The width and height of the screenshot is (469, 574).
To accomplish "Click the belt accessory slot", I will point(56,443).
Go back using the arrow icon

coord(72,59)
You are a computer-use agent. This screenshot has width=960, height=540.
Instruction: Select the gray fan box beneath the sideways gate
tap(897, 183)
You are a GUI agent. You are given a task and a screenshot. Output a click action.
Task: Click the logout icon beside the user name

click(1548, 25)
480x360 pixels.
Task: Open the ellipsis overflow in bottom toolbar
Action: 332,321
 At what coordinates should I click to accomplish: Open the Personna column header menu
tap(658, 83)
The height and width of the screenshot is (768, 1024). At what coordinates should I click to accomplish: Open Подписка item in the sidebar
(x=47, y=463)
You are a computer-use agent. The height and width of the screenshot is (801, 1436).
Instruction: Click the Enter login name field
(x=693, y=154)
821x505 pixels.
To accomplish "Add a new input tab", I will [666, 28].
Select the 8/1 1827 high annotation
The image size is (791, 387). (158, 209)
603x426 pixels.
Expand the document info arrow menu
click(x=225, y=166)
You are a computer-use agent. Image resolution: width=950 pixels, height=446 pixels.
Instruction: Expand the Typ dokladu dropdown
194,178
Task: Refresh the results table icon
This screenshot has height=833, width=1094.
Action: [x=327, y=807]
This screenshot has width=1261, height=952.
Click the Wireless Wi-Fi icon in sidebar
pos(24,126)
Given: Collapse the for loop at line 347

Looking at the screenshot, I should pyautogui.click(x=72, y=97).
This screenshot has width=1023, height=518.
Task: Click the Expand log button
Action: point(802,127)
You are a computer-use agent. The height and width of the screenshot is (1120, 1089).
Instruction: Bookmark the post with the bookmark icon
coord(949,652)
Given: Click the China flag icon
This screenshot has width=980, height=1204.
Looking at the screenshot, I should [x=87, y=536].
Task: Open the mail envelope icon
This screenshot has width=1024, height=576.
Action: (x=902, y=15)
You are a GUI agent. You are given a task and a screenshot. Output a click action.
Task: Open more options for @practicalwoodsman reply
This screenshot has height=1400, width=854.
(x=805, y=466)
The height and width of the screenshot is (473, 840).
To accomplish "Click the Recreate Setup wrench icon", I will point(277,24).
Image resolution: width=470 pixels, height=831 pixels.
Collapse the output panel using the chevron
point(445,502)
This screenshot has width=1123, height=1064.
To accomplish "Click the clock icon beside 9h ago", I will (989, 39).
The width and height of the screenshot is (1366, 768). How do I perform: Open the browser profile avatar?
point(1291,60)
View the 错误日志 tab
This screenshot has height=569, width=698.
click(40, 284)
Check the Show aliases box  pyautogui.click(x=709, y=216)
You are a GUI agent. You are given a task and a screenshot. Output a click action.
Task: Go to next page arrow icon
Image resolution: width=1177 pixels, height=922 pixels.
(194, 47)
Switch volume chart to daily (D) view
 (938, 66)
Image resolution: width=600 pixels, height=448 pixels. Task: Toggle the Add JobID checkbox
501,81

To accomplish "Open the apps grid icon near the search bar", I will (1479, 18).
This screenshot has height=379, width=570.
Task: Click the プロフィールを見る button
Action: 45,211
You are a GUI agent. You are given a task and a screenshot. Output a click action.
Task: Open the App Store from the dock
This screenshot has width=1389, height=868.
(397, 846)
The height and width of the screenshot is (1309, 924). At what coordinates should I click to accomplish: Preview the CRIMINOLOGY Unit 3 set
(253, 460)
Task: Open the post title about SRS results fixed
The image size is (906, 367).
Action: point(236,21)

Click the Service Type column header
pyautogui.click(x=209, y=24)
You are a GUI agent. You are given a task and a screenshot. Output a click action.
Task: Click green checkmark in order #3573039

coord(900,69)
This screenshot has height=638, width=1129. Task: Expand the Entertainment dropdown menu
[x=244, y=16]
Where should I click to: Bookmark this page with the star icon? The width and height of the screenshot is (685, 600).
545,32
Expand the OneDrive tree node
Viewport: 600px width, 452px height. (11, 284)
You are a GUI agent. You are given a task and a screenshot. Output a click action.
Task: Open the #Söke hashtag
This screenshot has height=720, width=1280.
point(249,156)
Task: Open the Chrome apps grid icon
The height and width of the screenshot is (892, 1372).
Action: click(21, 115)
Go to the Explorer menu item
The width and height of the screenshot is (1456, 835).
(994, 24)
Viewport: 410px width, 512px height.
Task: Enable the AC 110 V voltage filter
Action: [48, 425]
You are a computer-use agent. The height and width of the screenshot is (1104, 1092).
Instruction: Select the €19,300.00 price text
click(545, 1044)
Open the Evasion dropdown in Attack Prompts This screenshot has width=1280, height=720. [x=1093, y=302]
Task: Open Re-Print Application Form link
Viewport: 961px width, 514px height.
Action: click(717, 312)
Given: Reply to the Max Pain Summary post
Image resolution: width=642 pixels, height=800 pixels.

======

> [Problem to work on] Can you recast the records above as a JSON list of strings, with one string for each line and blank lines omitted?

> [Output]
[
  "The width and height of the screenshot is (469, 574).",
  "To accomplish \"Click the belt accessory slot\", I will point(56,443).",
  "Go back using the arrow icon",
  "coord(72,59)",
  "You are a computer-use agent. This screenshot has width=960, height=540.",
  "Instruction: Select the gray fan box beneath the sideways gate",
  "tap(897, 183)",
  "You are a GUI agent. You are given a task and a screenshot. Output a click action.",
  "Task: Click the logout icon beside the user name",
  "click(1548, 25)",
  "480x360 pixels.",
  "Task: Open the ellipsis overflow in bottom toolbar",
  "Action: 332,321",
  " At what coordinates should I click to accomplish: Open the Personna column header menu",
  "tap(658, 83)",
  "The height and width of the screenshot is (768, 1024). At what coordinates should I click to accomplish: Open Подписка item in the sidebar",
  "(x=47, y=463)",
  "You are a computer-use agent. The height and width of the screenshot is (801, 1436).",
  "Instruction: Click the Enter login name field",
  "(x=693, y=154)",
  "821x505 pixels.",
  "To accomplish \"Add a new input tab\", I will [666, 28].",
  "Select the 8/1 1827 high annotation",
  "The image size is (791, 387). (158, 209)",
  "603x426 pixels.",
  "Expand the document info arrow menu",
  "click(x=225, y=166)",
  "You are a computer-use agent. Image resolution: width=950 pixels, height=446 pixels.",
  "Instruction: Expand the Typ dokladu dropdown",
  "194,178",
  "Task: Refresh the results table icon",
  "This screenshot has height=833, width=1094.",
  "Action: [x=327, y=807]",
  "This screenshot has width=1261, height=952.",
  "Click the Wireless Wi-Fi icon in sidebar",
  "pos(24,126)",
  "Given: Collapse the for loop at line 347",
  "Looking at the screenshot, I should pyautogui.click(x=72, y=97).",
  "This screenshot has width=1023, height=518.",
  "Task: Click the Expand log button",
  "Action: point(802,127)",
  "You are a computer-use agent. The height and width of the screenshot is (1120, 1089).",
  "Instruction: Bookmark the post with the bookmark icon",
  "coord(949,652)",
  "Given: Click the China flag icon",
  "This screenshot has width=980, height=1204.",
  "Looking at the screenshot, I should [x=87, y=536].",
  "Task: Open the mail envelope icon",
  "This screenshot has width=1024, height=576.",
  "Action: (x=902, y=15)",
  "You are a GUI agent. You are given a task and a screenshot. Output a click action.",
  "Task: Open more options for @practicalwoodsman reply",
  "This screenshot has height=1400, width=854.",
  "(x=805, y=466)",
  "The height and width of the screenshot is (473, 840).",
  "To accomplish \"Click the Recreate Setup wrench icon\", I will point(277,24).",
  "Image resolution: width=470 pixels, height=831 pixels.",
  "Collapse the output panel using the chevron",
  "point(445,502)",
  "This screenshot has width=1123, height=1064.",
  "To accomplish \"Click the clock icon beside 9h ago\", I will (989, 39).",
  "The width and height of the screenshot is (1366, 768). How do I perform: Open the browser profile avatar?",
  "point(1291,60)",
  "View the 错误日志 tab",
  "This screenshot has height=569, width=698.",
  "click(40, 284)",
  "Check the Show aliases box  pyautogui.click(x=709, y=216)",
  "You are a GUI agent. You are given a task and a screenshot. Output a click action.",
  "Task: Go to next page arrow icon",
  "Image resolution: width=1177 pixels, height=922 pixels.",
  "(194, 47)",
  "Switch volume chart to daily (D) view",
  " (938, 66)",
  "Image resolution: width=600 pixels, height=448 pixels. Task: Toggle the Add JobID checkbox",
  "501,81",
  "To accomplish \"Open the apps grid icon near the search bar\", I will (1479, 18).",
  "This screenshot has height=379, width=570.",
  "Task: Click the プロフィールを見る button",
  "Action: 45,211",
  "You are a GUI agent. You are given a task and a screenshot. Output a click action.",
  "Task: Open the App Store from the dock",
  "This screenshot has width=1389, height=868.",
  "(397, 846)",
  "The height and width of the screenshot is (1309, 924). At what coordinates should I click to accomplish: Preview the CRIMINOLOGY Unit 3 set",
  "(253, 460)",
  "Task: Open the post title about SRS results fixed",
  "The image size is (906, 367).",
  "Action: point(236,21)",
  "Click the Service Type column header",
  "pyautogui.click(x=209, y=24)",
  "You are a GUI agent. You are given a task and a screenshot. Output a click action.",
  "Task: Click green checkmark in order #3573039",
  "coord(900,69)",
  "This screenshot has height=638, width=1129. Task: Expand the Entertainment dropdown menu",
  "[x=244, y=16]",
  "Where should I click to: Bookmark this page with the star icon? The width and height of the screenshot is (685, 600).",
  "545,32",
  "Expand the OneDrive tree node",
  "Viewport: 600px width, 452px height. (11, 284)",
  "You are a GUI agent. You are given a task and a screenshot. Output a click action.",
  "Task: Open the #Söke hashtag",
  "This screenshot has height=720, width=1280.",
  "point(249,156)",
  "Task: Open the Chrome apps grid icon",
  "The height and width of the screenshot is (892, 1372).",
  "Action: click(21, 115)",
  "Go to the Explorer menu item",
  "The width and height of the screenshot is (1456, 835).",
  "(994, 24)",
  "Viewport: 410px width, 512px height.",
  "Task: Enable the AC 110 V voltage filter",
  "Action: [48, 425]",
  "You are a computer-use agent. The height and width of the screenshot is (1104, 1092).",
  "Instruction: Select the €19,300.00 price text",
  "click(545, 1044)",
  "Open the Evasion dropdown in Attack Prompts This screenshot has width=1280, height=720. [x=1093, y=302]",
  "Task: Open Re-Print Application Form link",
  "Viewport: 961px width, 514px height.",
  "Action: click(717, 312)",
  "Given: Reply to the Max Pain Summary post",
  "Image resolution: width=642 pixels, height=800 pixels."
]